Word for word, copy all the data and drop the pictures.

(Beginning of Extracted records)

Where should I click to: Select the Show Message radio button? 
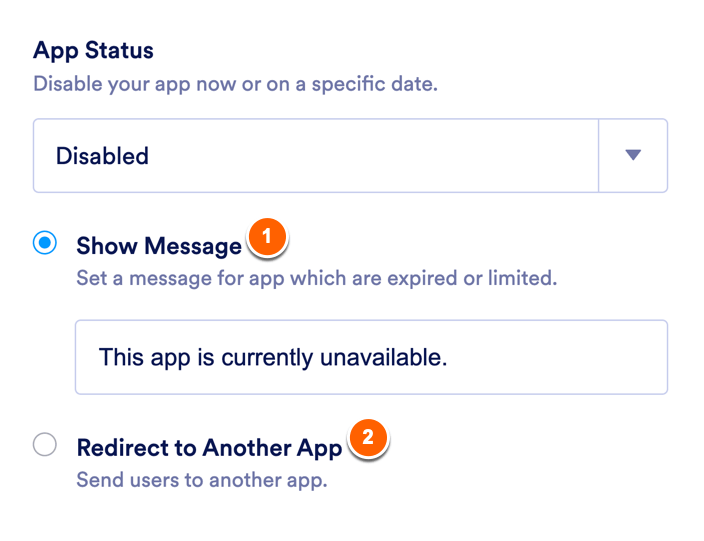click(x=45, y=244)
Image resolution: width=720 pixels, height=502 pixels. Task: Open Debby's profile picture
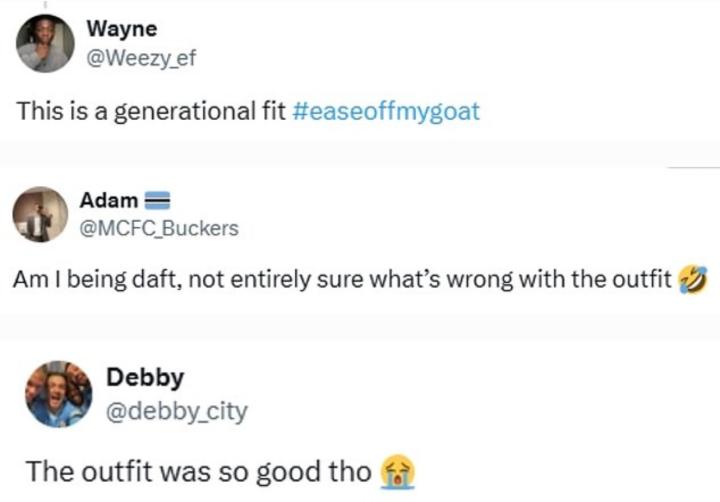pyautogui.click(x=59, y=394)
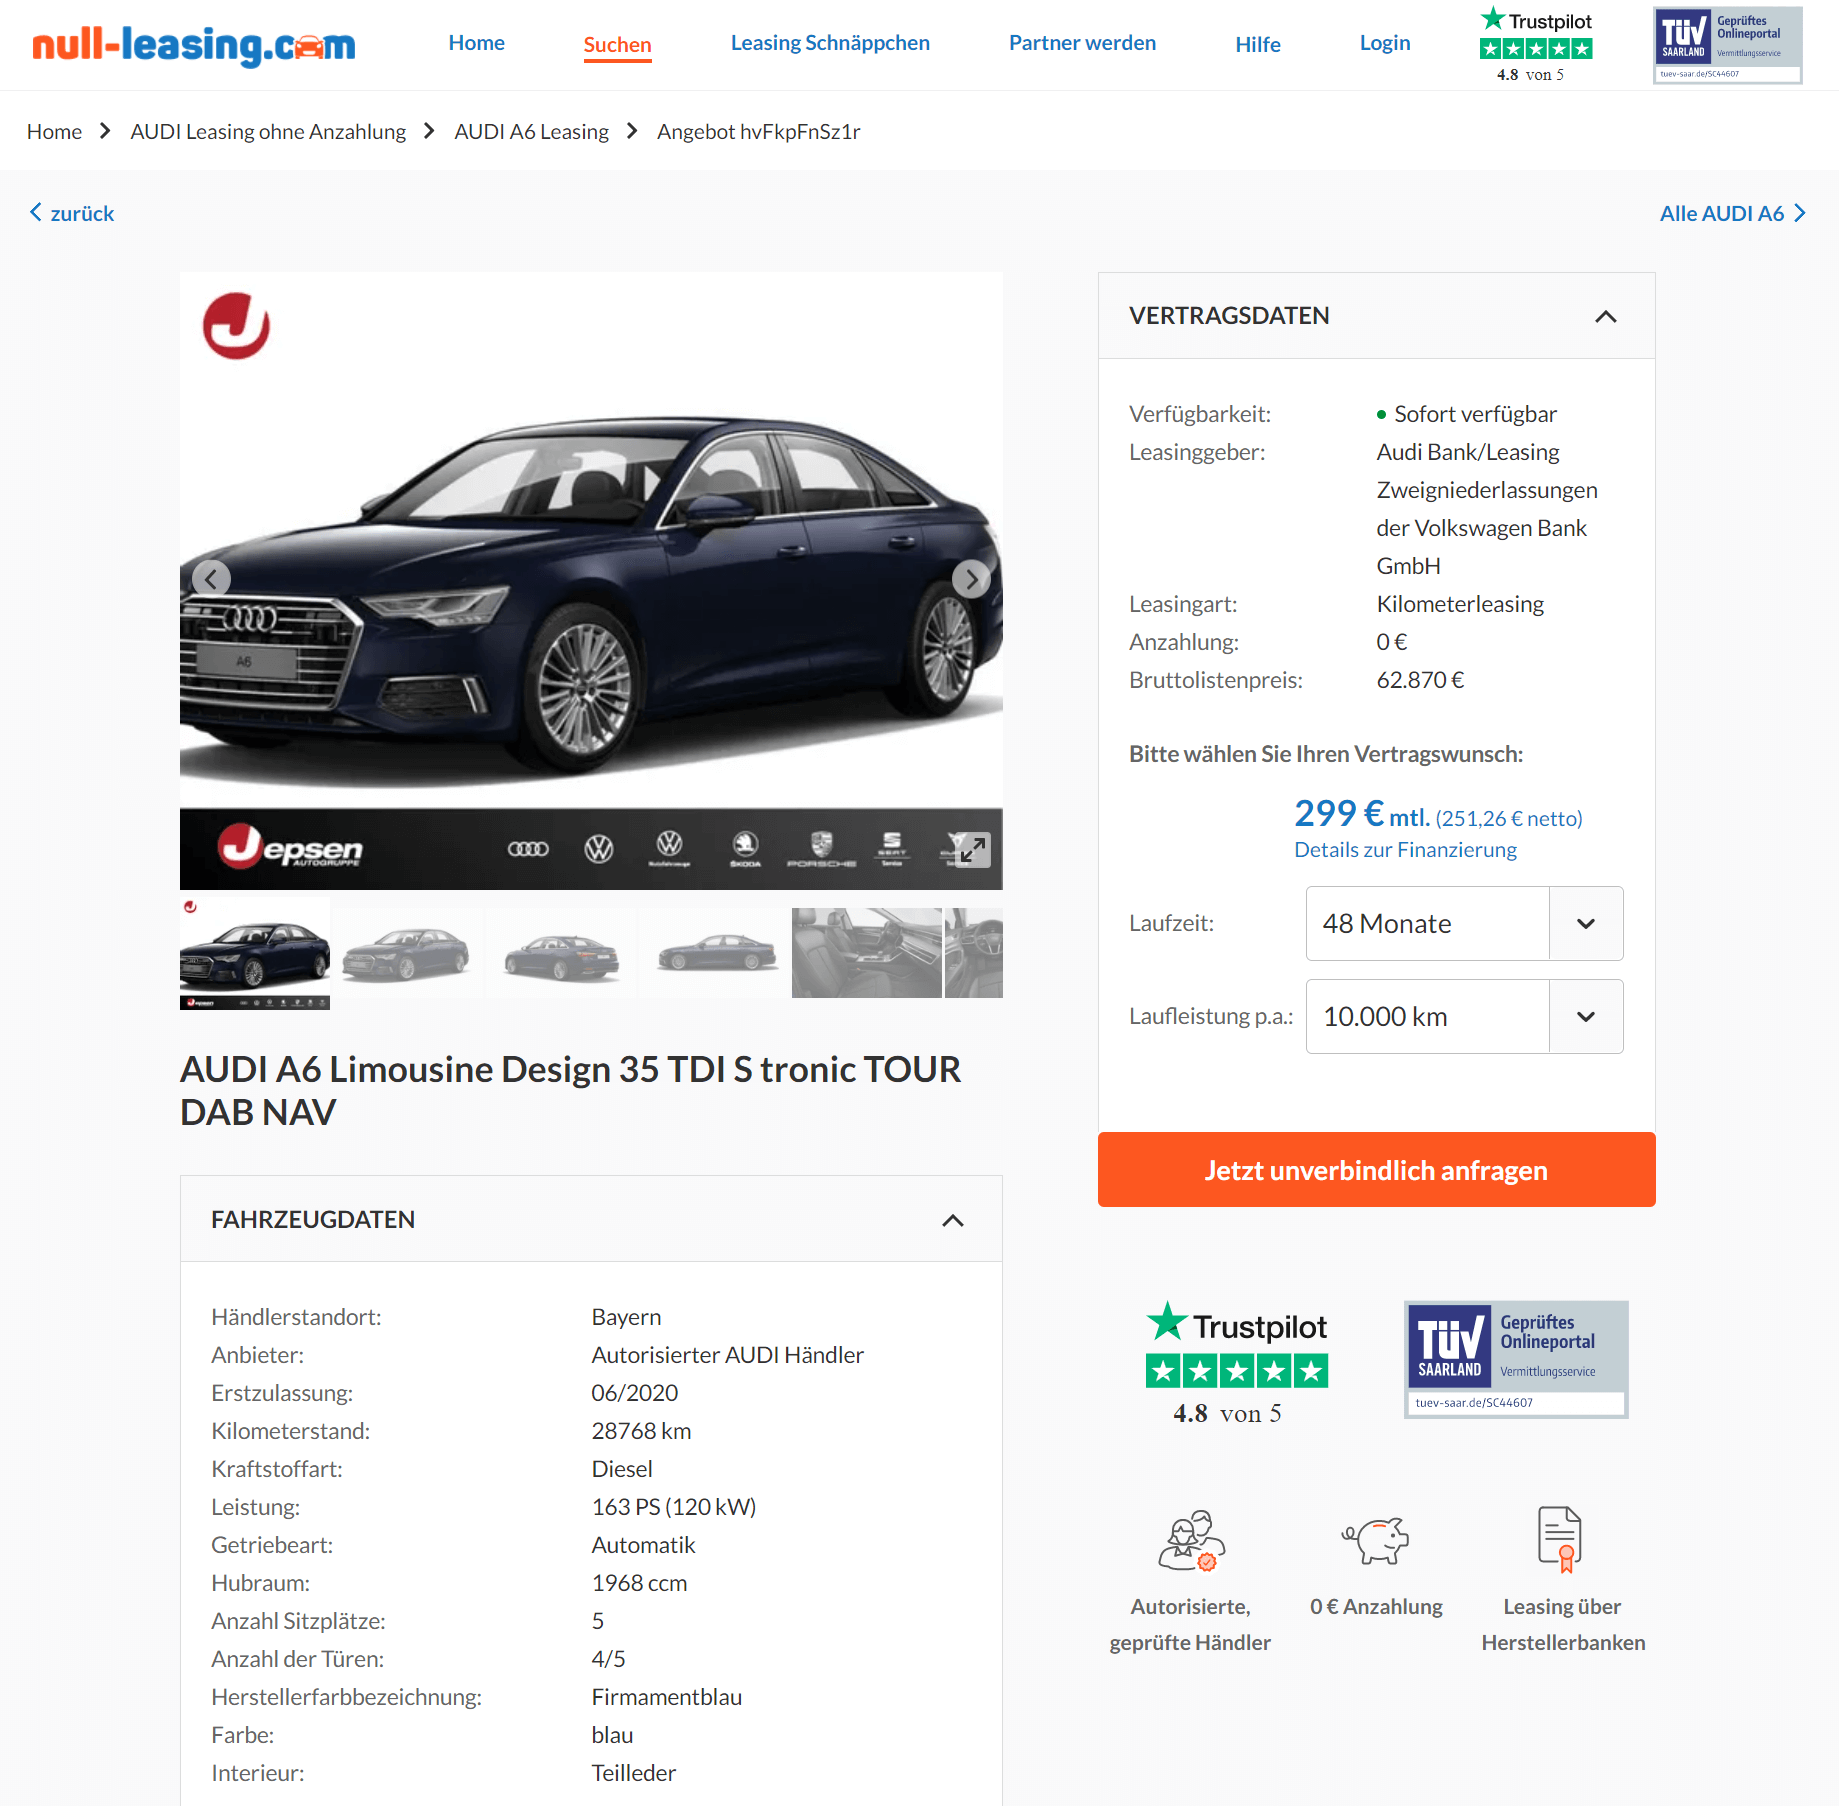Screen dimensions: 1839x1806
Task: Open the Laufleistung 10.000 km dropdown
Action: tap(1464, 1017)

(End of Extracted records)

◆ Answer area
Where should I click to: Select the Show Message radio button? 
click(x=45, y=244)
Image resolution: width=720 pixels, height=502 pixels. Task: Open Debby's profile picture
pyautogui.click(x=59, y=394)
Screen dimensions: 1839x1806
Task: Open the Laufleistung 10.000 km dropdown
Action: tap(1464, 1017)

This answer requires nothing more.